The Organisation of Petroleum Exporting Countries (OPEC) yesterday said its recent achievements in the African region would have remained elusive without the roles of African Refiners and Distributors Association (ARDA).
In a letter dated 23rd June and addressed to the Executive Secretary of ARDA, Anibor Kragha, the Secretary General of OPEC, Mohammad Sanusi Barkindo, who is expected to end his tenure by July 31 (next month) noted that Kragha and ARDA helped paved the way for the expansion of OPEC’s footprint in Africa.

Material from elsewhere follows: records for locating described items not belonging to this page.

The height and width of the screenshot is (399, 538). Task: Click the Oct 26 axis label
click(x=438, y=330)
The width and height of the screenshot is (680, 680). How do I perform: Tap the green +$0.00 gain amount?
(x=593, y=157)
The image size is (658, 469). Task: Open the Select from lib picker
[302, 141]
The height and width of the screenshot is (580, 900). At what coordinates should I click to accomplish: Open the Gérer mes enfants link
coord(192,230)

ARDA, an association made up of key players in the downstream segment of the continent’s petroleum industry is leading in Africa’s transition to cleaner fuels by promoting harmonization of cleaner fuel specifications across Africa in line with the AFRI Fuels Roadmap. The move will avoid urban pollution and the associated health challenges. The group is also focused on addressing supply and distribution infrastructure gap for petroleum products in the face of growing population, executing carbon abatement projects at its Member refineries to reduce their carbon footprints, and promoting LPG as a cleaner cooking alternative to biomass across Africa.

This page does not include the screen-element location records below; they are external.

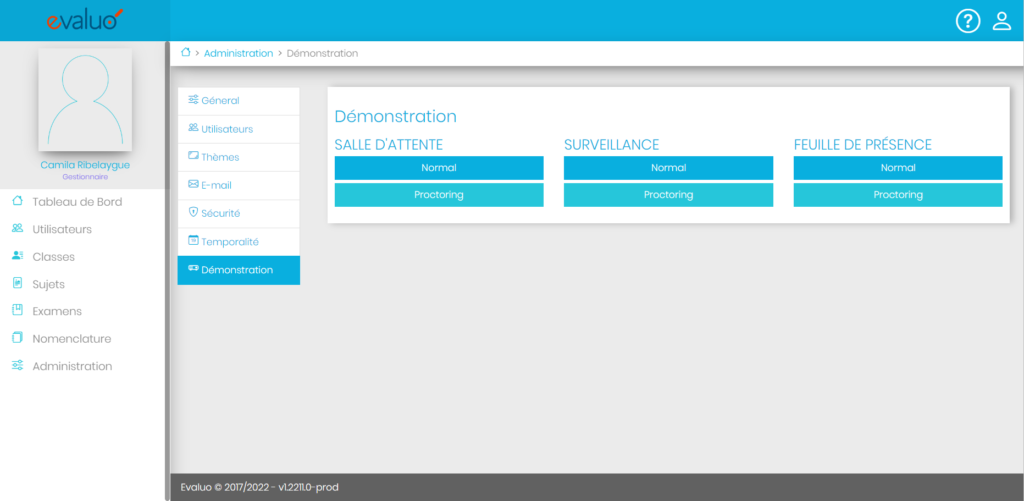Viewport: 1024px width, 501px height.
Task: Open Sujets in the left sidebar
Action: tap(48, 284)
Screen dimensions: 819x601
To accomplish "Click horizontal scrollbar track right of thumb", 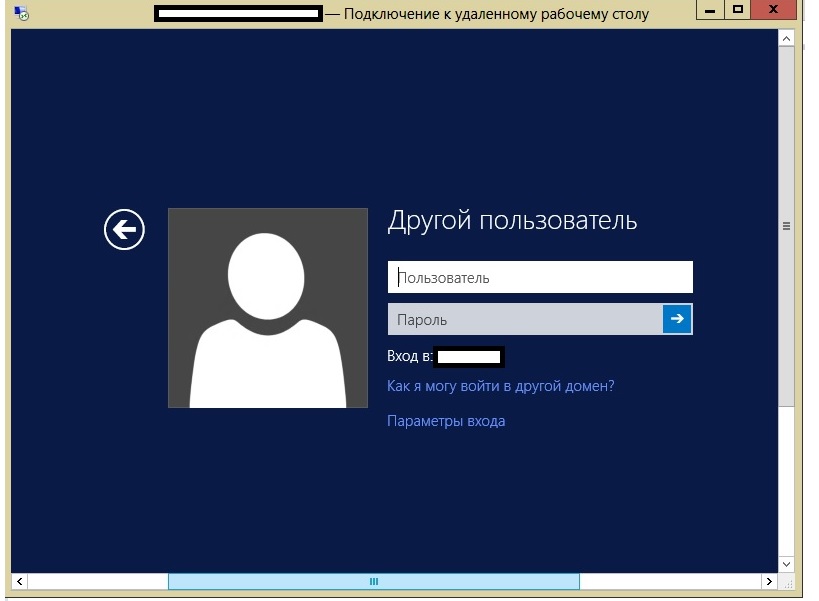I will [668, 581].
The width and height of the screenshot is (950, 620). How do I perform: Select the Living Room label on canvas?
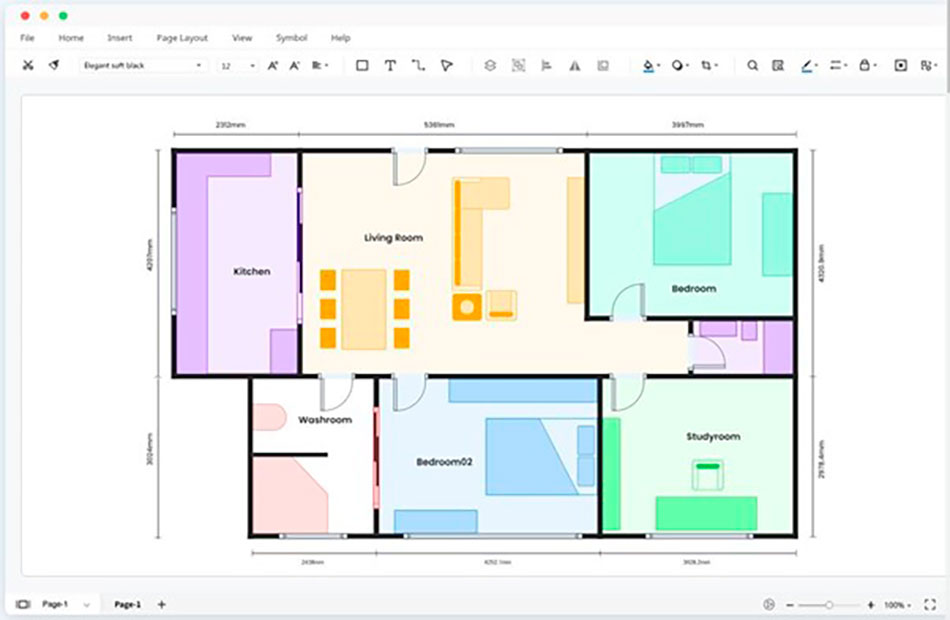point(393,238)
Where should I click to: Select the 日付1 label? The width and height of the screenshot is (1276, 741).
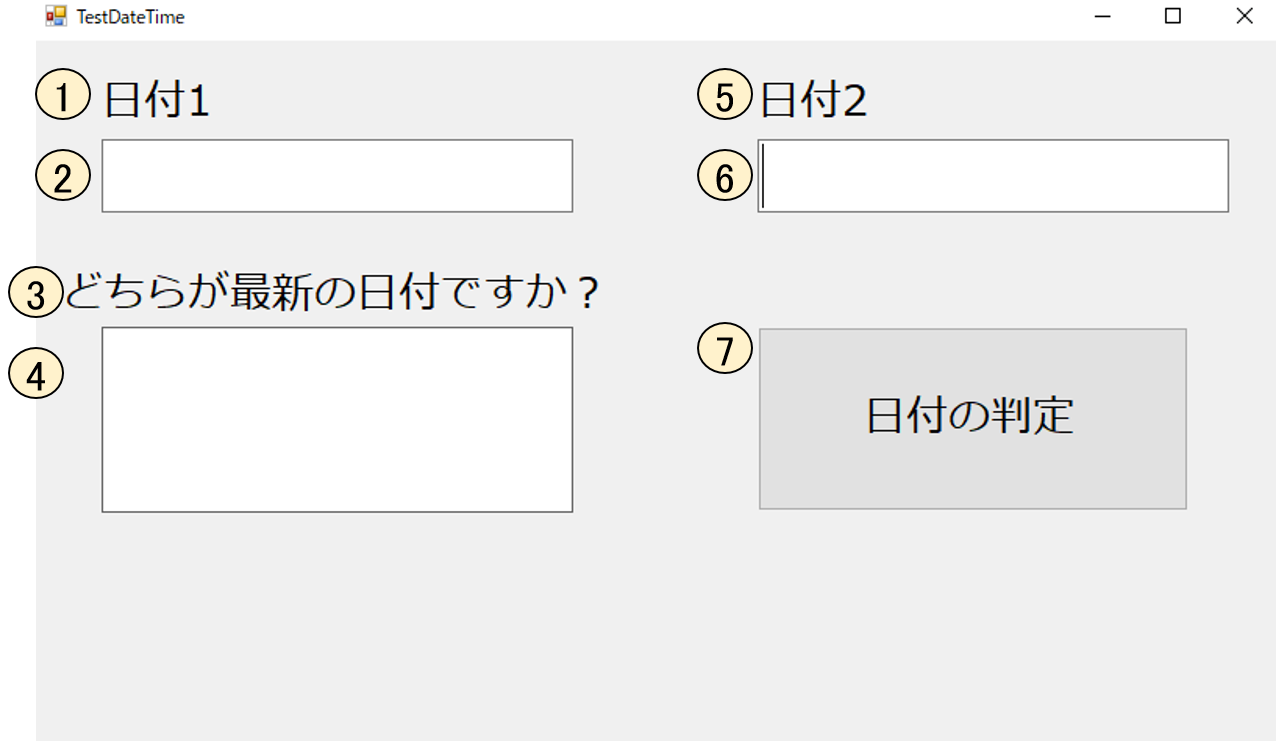[157, 101]
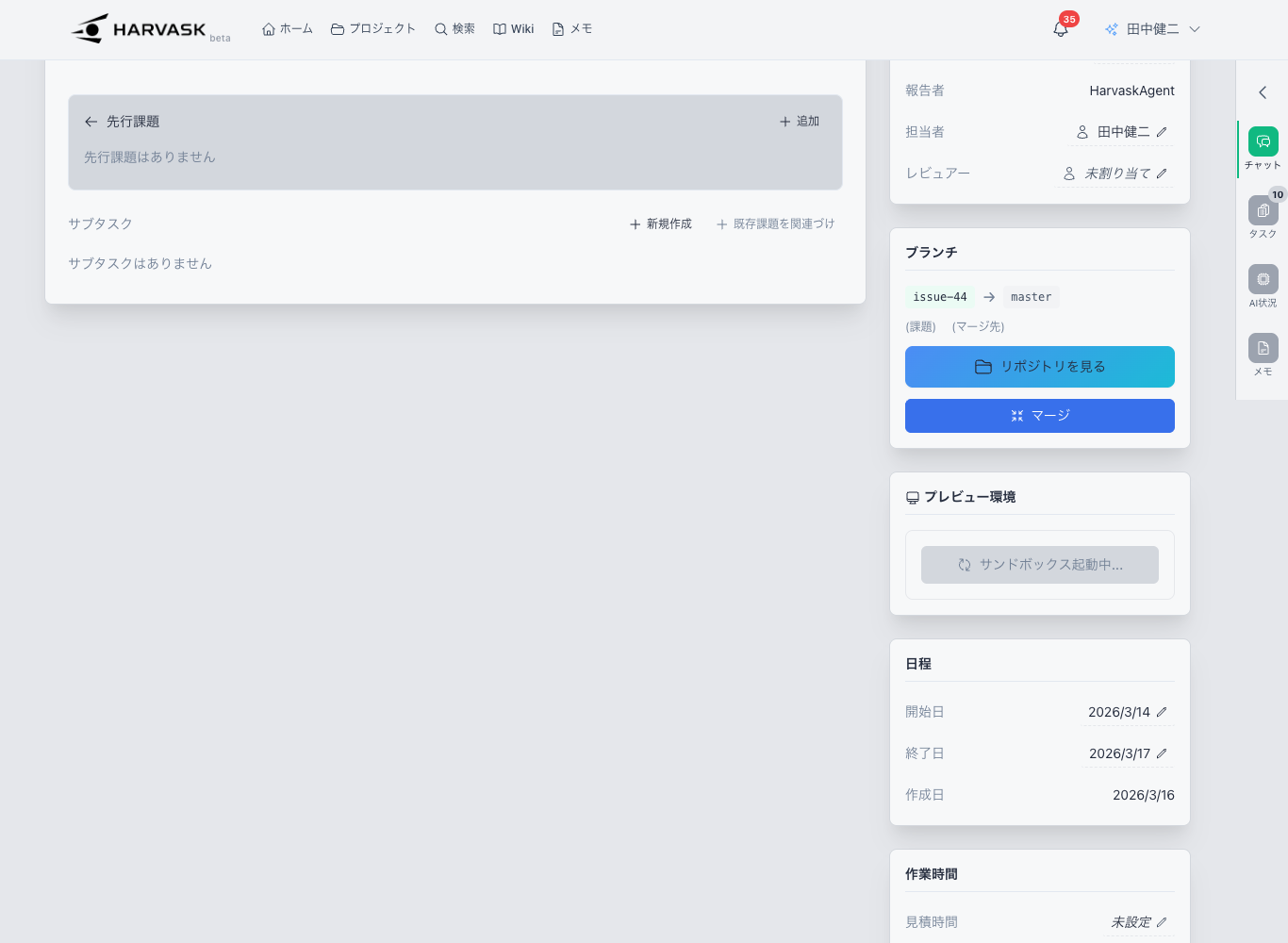
Task: Edit the 終了日 date pencil icon
Action: pos(1162,753)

Describing the recent years in the sector as challenging, Barkindo said the relationship with Kragha and the ARDA team created leeway for successes recorded in the sector, particularly on the continent.

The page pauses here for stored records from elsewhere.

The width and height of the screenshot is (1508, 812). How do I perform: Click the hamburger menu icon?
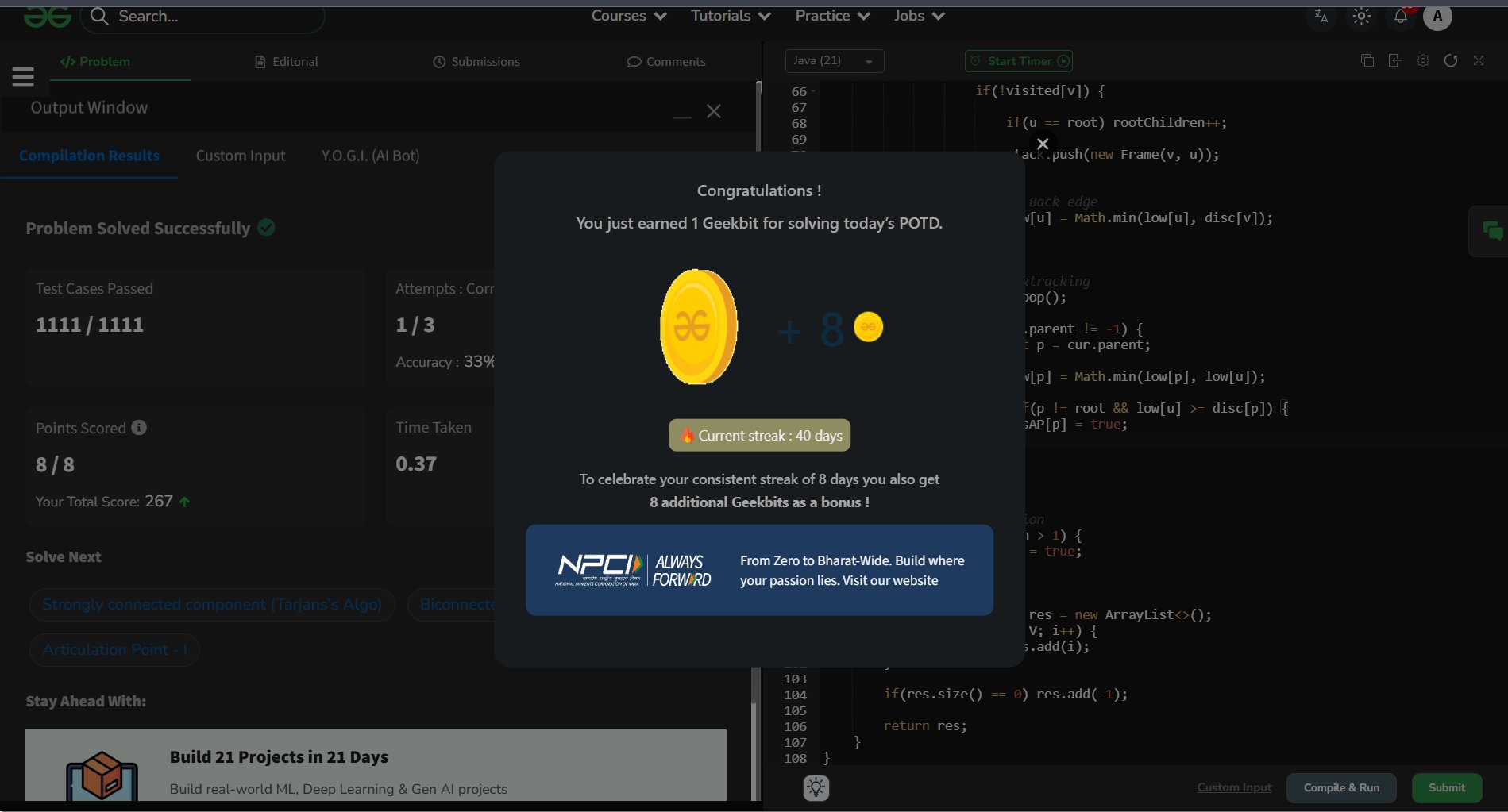(23, 77)
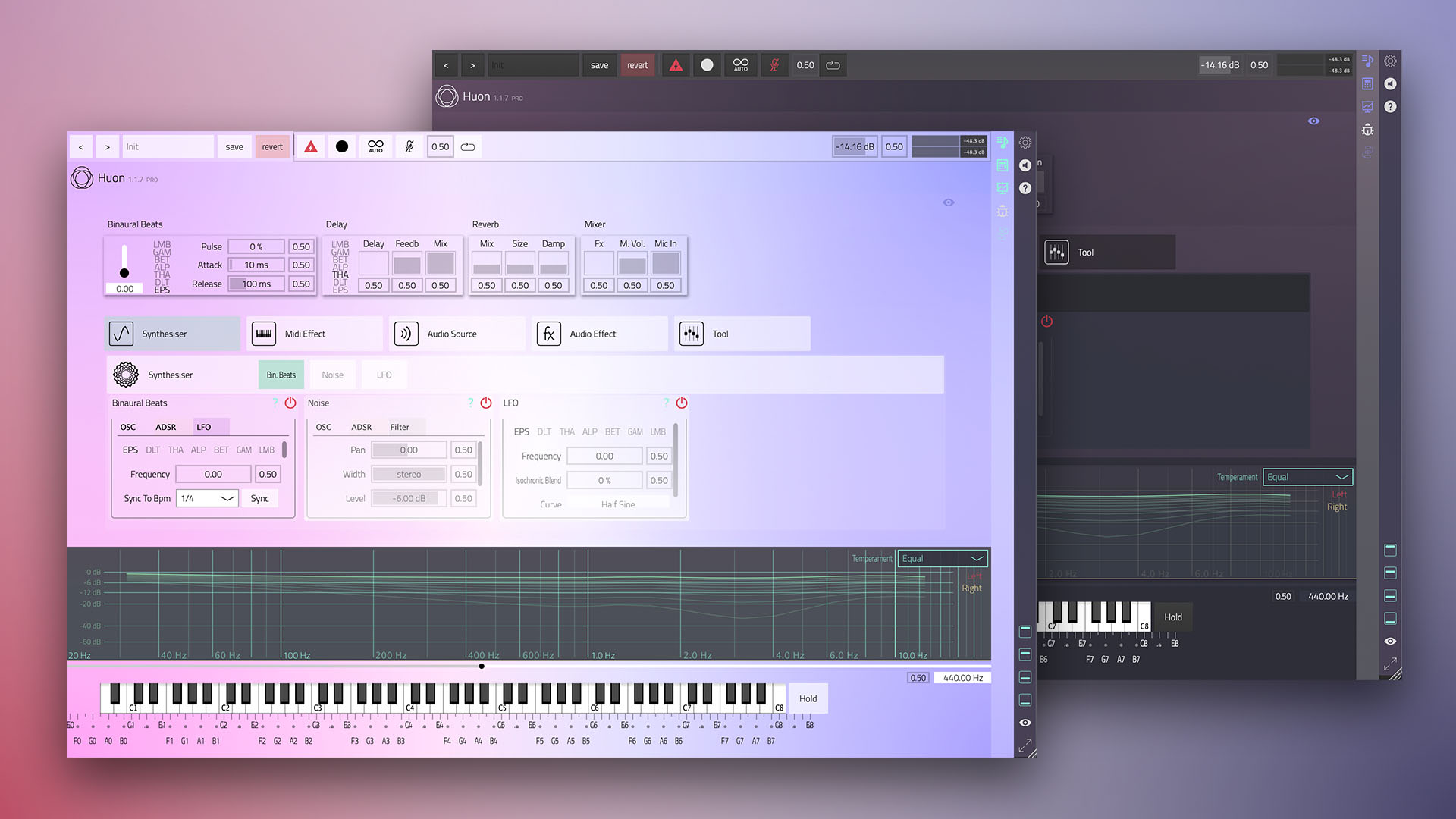Select the Audio Source speaker icon
The image size is (1456, 819).
coord(406,334)
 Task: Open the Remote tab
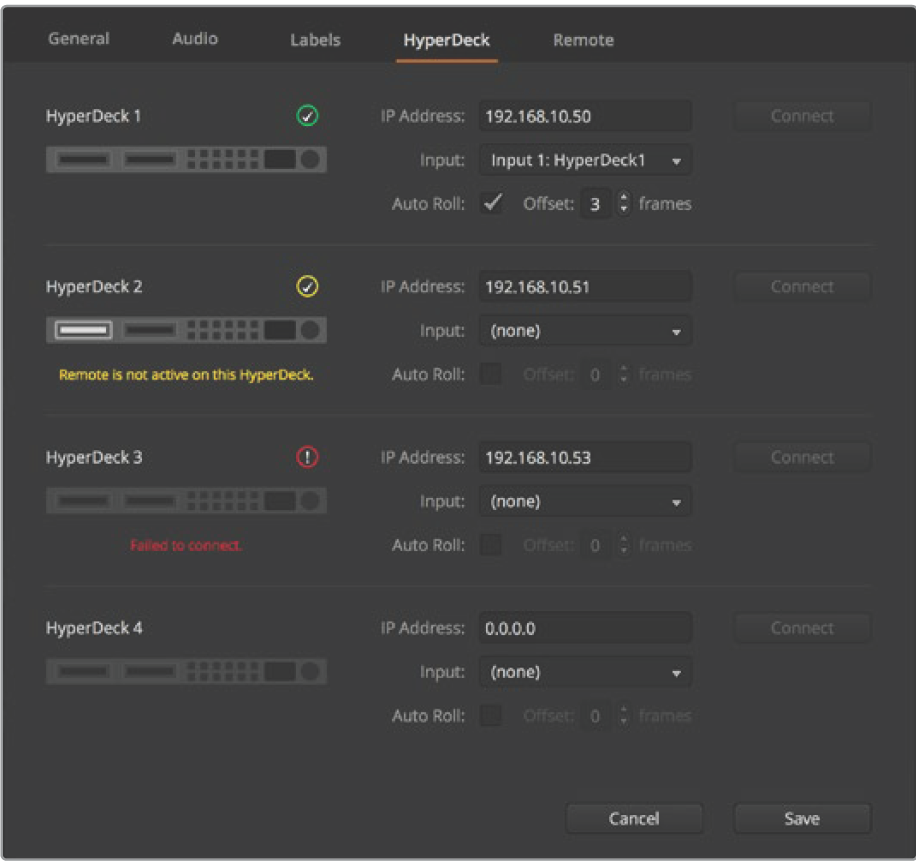583,41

“One of the cardinal achievements was the launch of the inaugural OPEC-Africa Dialogue in June of 2021, which could not have been realized without the African Refiners and Distributors Association (ARDA) and your excellent leadership as Executive Secretary.
Your esteemed organization, in partnership with the African Energy Commission (AFREC) and the African Petroleum Producers’ Organization (APPO) helped pave the way for the establishment of an historical partnership that will have a lasting legacy for OPEC and its Member Countries.
“This is the newest of OPEC’s portfolio of international energy dialogues, and comes as the Organization has witnessed an expanding African membership. In fact, we have proudly welcomed three new Members from Sub-Saharan Africa during my short tenure alone. Congo joined OPEC in 2018, Equatorial Guinea joined in 2017 and Gabon rejoined in 2016, after having been a Member for two decades, from 1975 until 1995.
“These newer Members are building upon an already strong continental foundation, which includes: Libya, which joined OPEC in 1962, Algeria in 1969,Nigeria in 1971 and Angola in 2006. All-together, since 2018, Africa is the continent with the highest number of Member Countries in OPEC,” Barkindo said.
According to him, throughout OPEC’s 62-year history, African Member Countries have played a key role in meetings and decisions in support of the Organization’s efforts on the global stage to promote stability in the global oil market in the interest of producers, consumers and global economy.
Looking ahead, Barkindo noted that there was need for continued fruitful collaboration with ARDA, in addition to AFREC, APPO and other leading African partners.
Such collaboration to him, would strengthen and empower Africa to reach its full potential as a leading global provider of sustainable energy to help meet the world’s growing energy requirements.